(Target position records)
------------------------------------------------------------
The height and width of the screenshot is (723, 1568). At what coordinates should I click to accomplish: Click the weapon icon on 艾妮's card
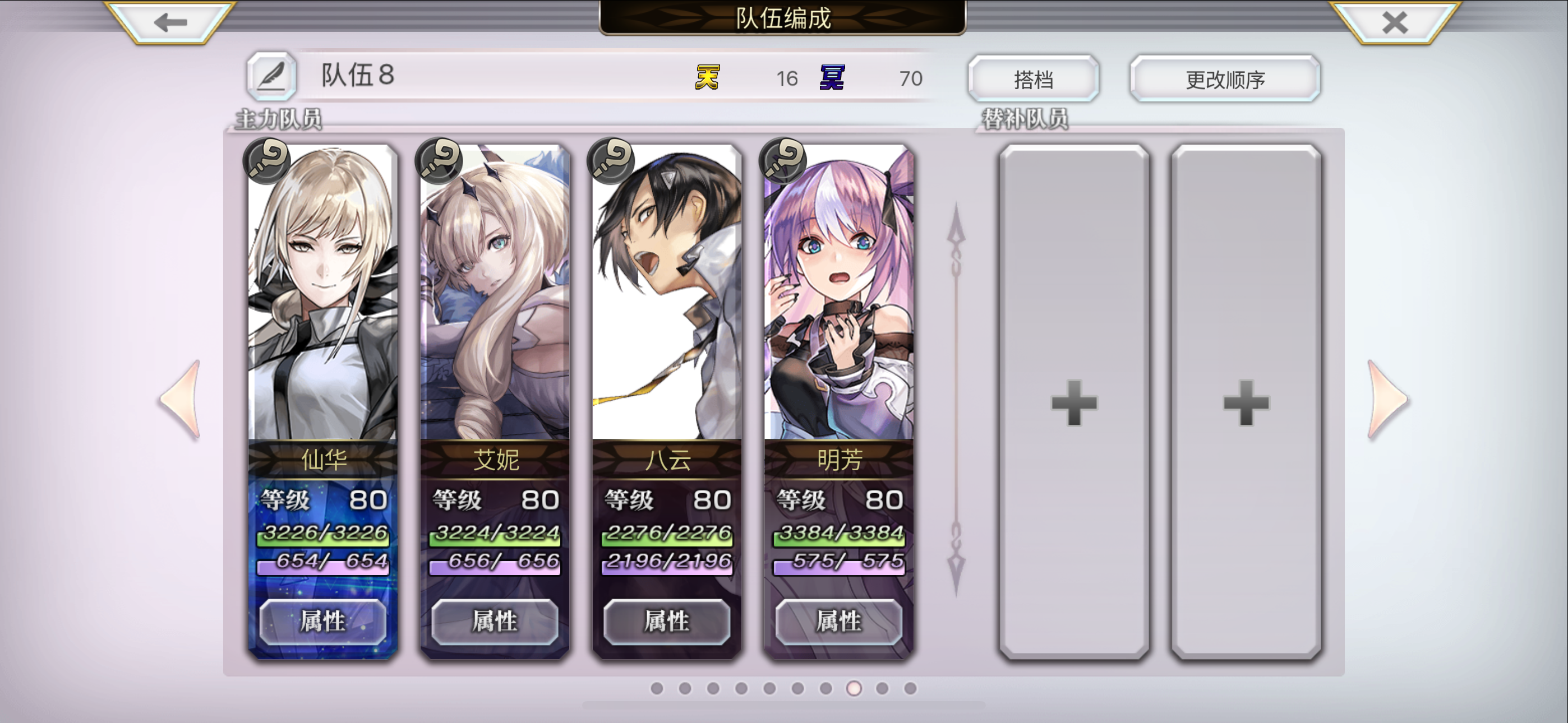(x=438, y=162)
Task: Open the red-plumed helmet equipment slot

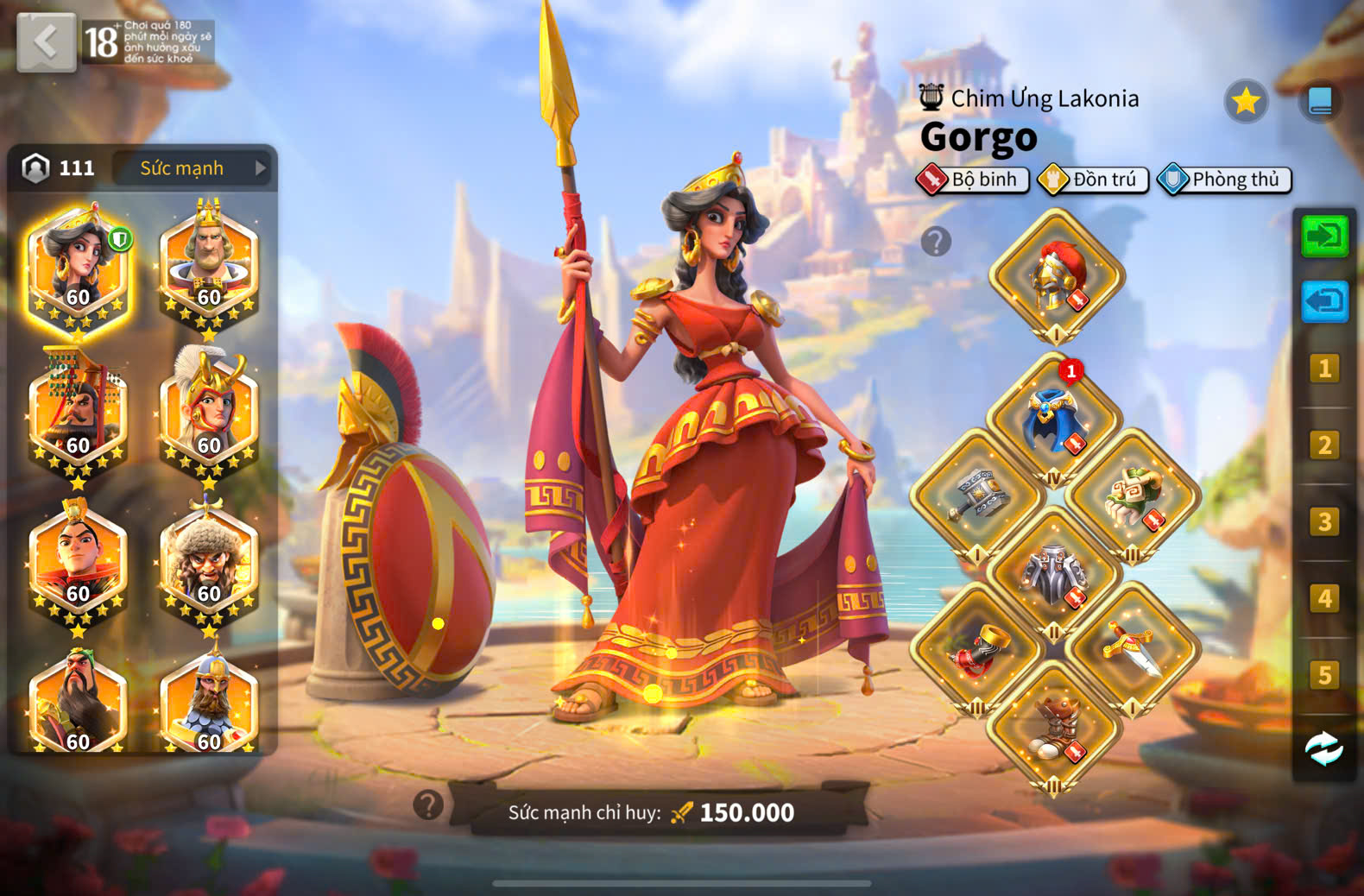Action: click(x=1057, y=276)
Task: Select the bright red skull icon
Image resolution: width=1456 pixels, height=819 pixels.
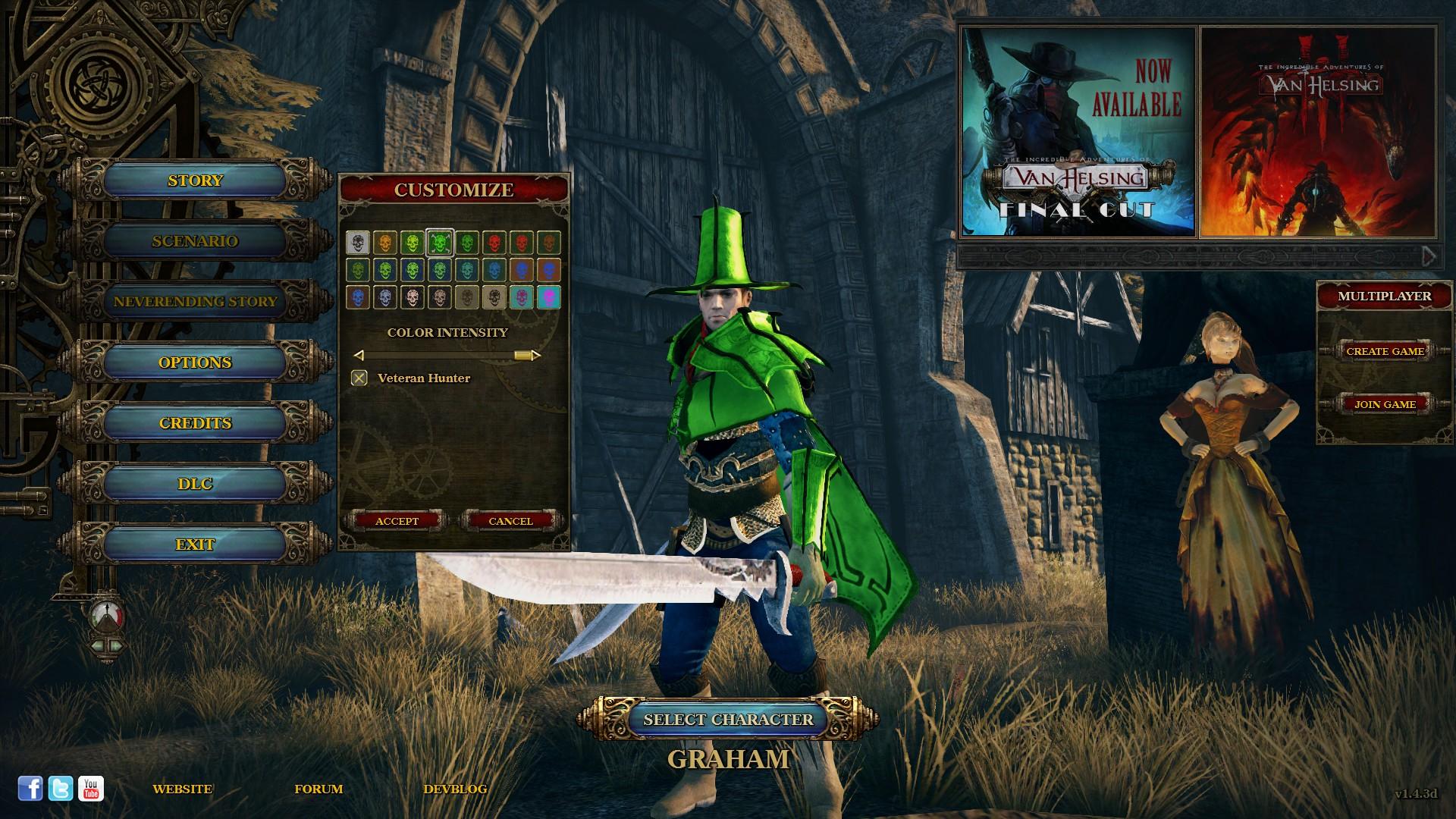Action: coord(493,241)
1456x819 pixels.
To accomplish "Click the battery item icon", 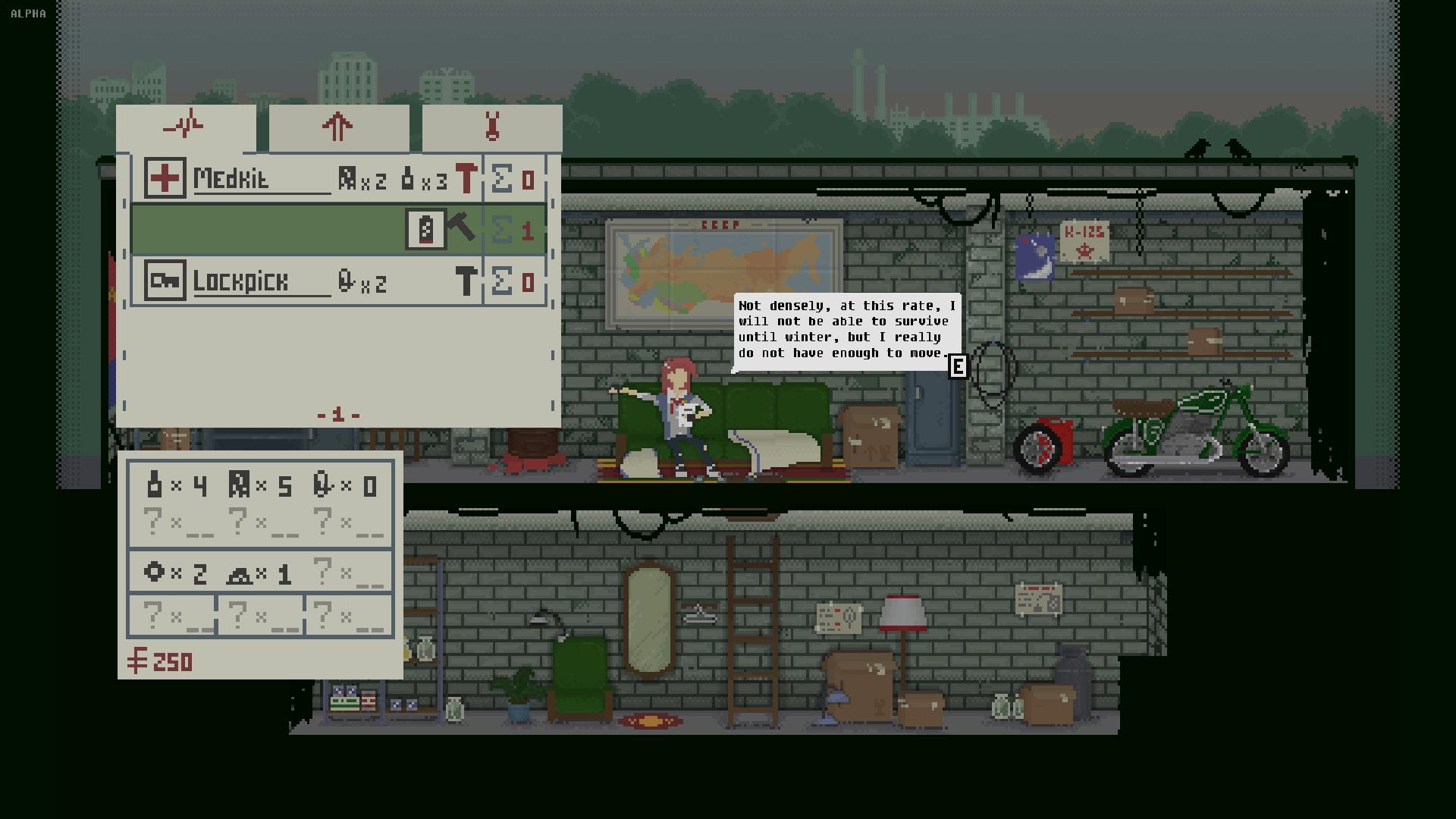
------------------------------------------------------------
Given problem
Turn each line of the rows above into a numbered list, skipping blank lines. Leave the pictures out of your answer.

Output for this exercise
1. The height and width of the screenshot is (723, 1568). At what coordinates should I click to accomplish: Click the weapon icon on 艾妮's card
2. (x=438, y=162)
3. Task: Open the red-plumed helmet equipment slot
4. Action: click(x=1057, y=276)
5. Task: Select the bright red skull icon
6. Image resolution: width=1456 pixels, height=819 pixels.
7. Action: coord(493,241)
8. 1456x819 pixels.
9. To accomplish "Click the battery item icon", 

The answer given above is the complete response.